▶ Data to use

───

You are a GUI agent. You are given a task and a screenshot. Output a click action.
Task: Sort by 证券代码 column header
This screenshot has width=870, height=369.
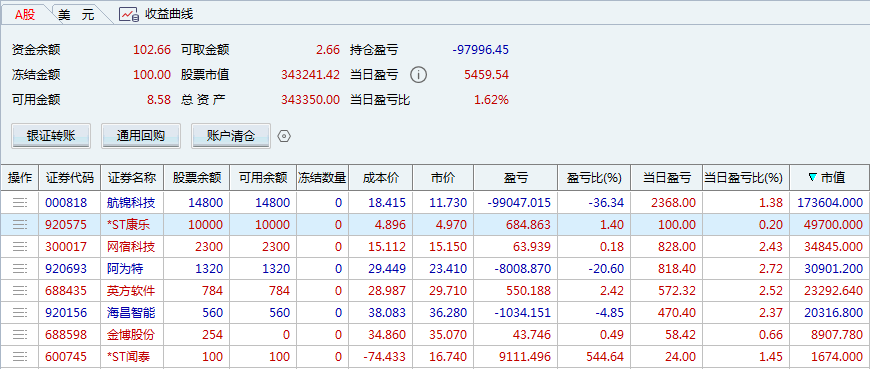[70, 178]
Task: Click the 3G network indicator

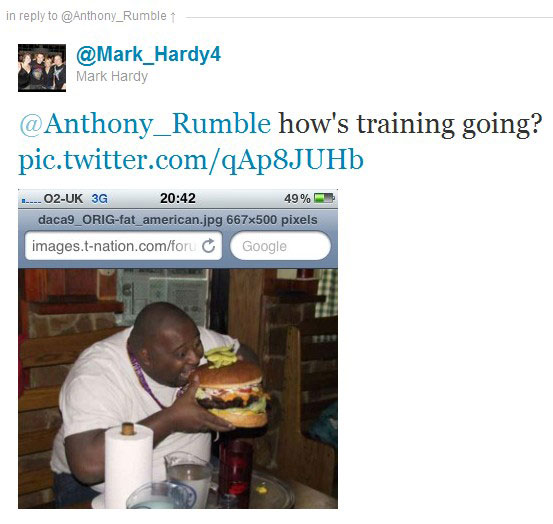Action: click(x=99, y=199)
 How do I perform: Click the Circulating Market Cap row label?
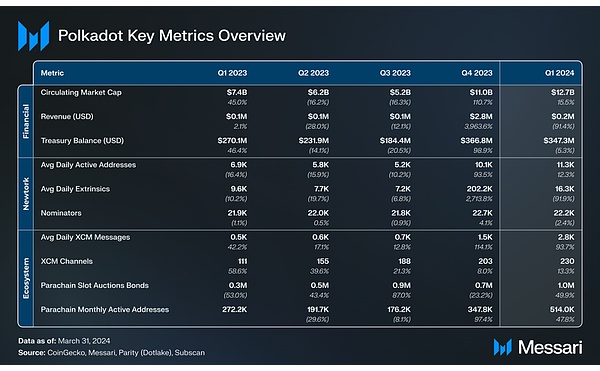point(81,93)
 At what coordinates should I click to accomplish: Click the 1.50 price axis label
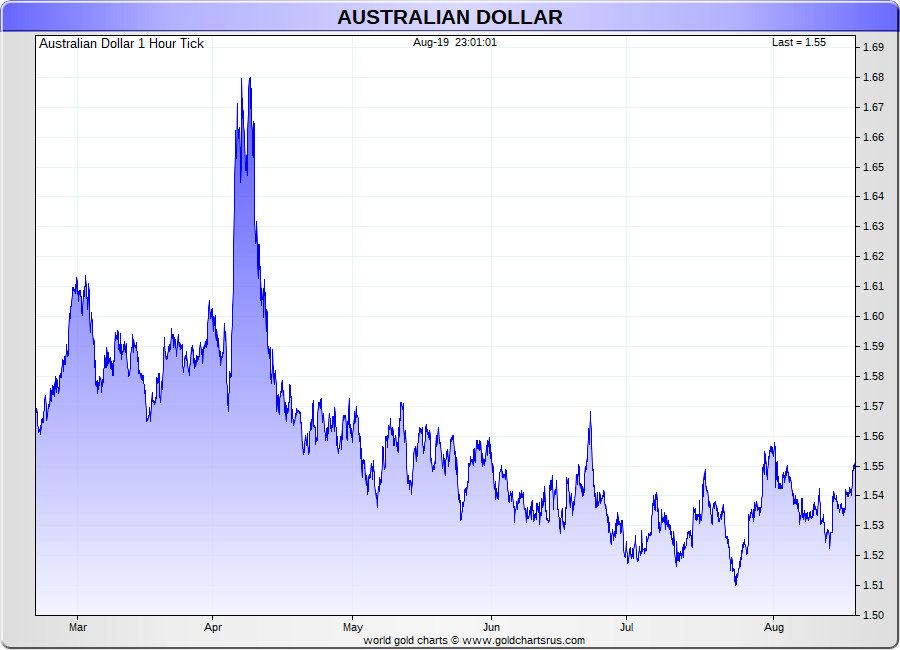coord(872,615)
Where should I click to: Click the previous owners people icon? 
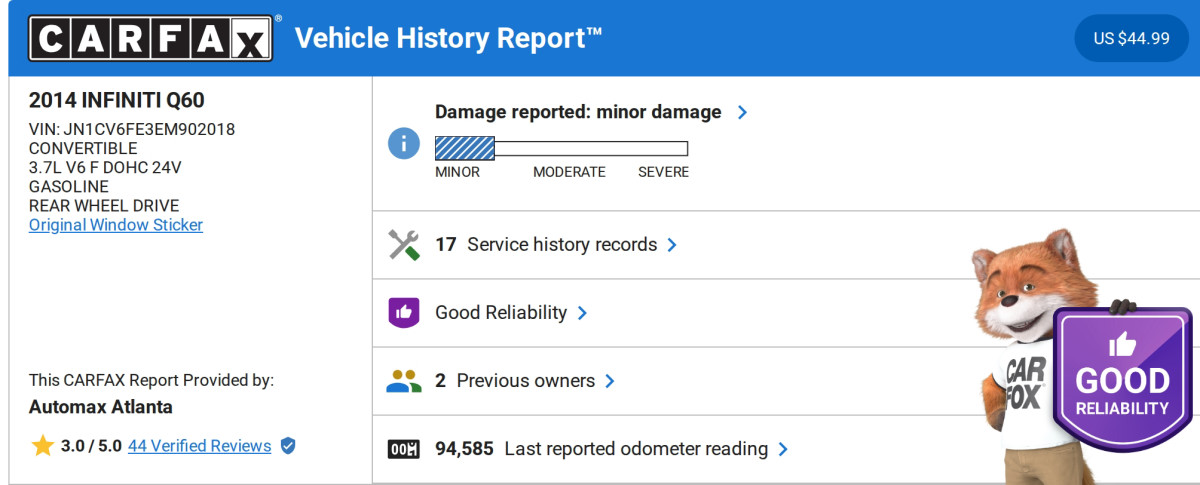pos(403,381)
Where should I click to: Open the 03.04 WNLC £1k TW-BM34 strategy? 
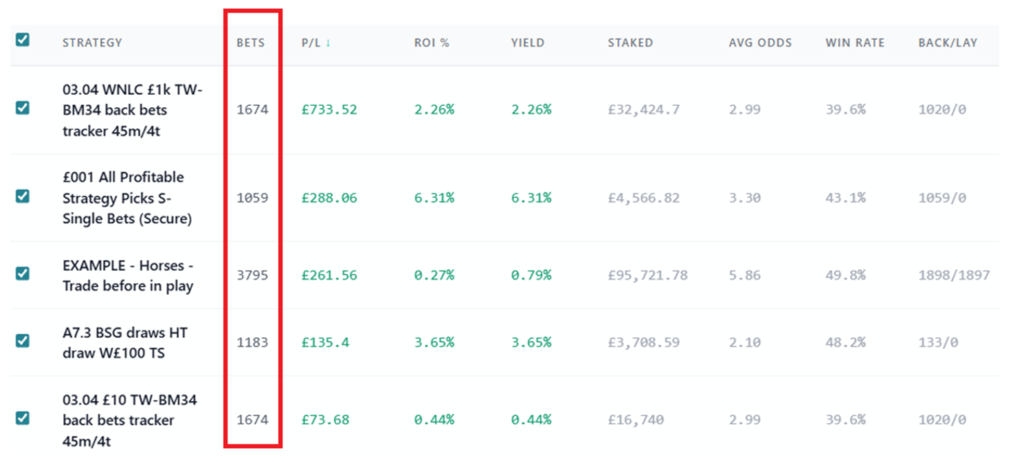point(132,109)
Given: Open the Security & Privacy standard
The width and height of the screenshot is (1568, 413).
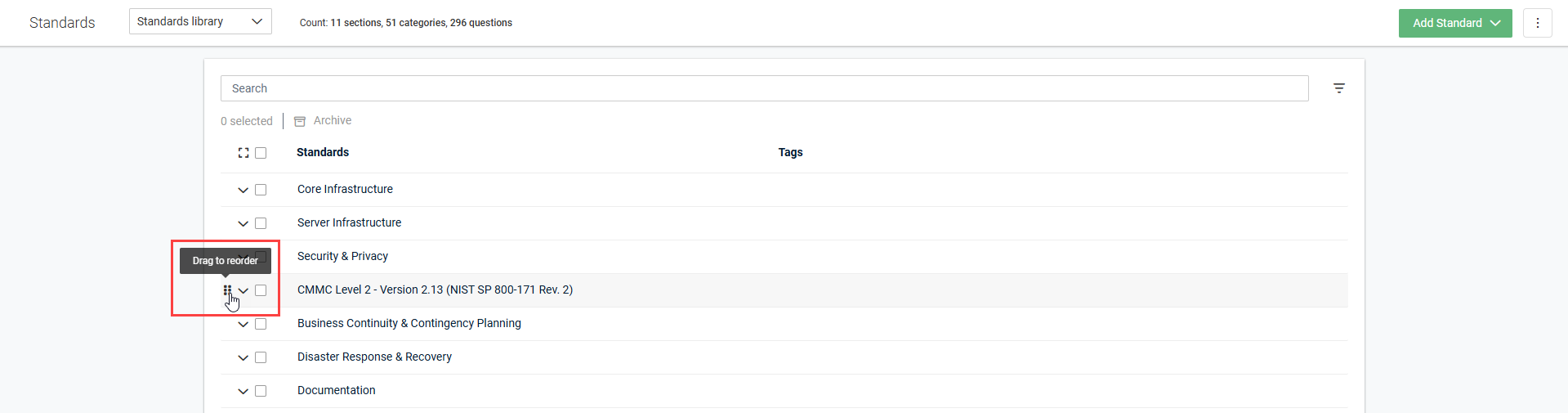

───

▶ Task requirements
Write out the material exactly, excluding pictures.

▶ Problem solution
You are a GUI agent. You are given a task and a screenshot. Output a click action.
Task: Sort by 证券代码 column header
This screenshot has width=870, height=369.
[70, 178]
Task: Click the 3G network indicator

Action: click(x=99, y=199)
 How do I perform: Click the Circulating Market Cap row label?
point(81,93)
 At what coordinates should I click to accomplish: Click the 1.50 price axis label
coord(872,615)
Where should I click to: Click the previous owners people icon? 
pos(403,381)
Where should I click to: Open the 03.04 WNLC £1k TW-BM34 strategy? 
point(132,109)
Given: Open the Security & Privacy standard
The width and height of the screenshot is (1568, 413).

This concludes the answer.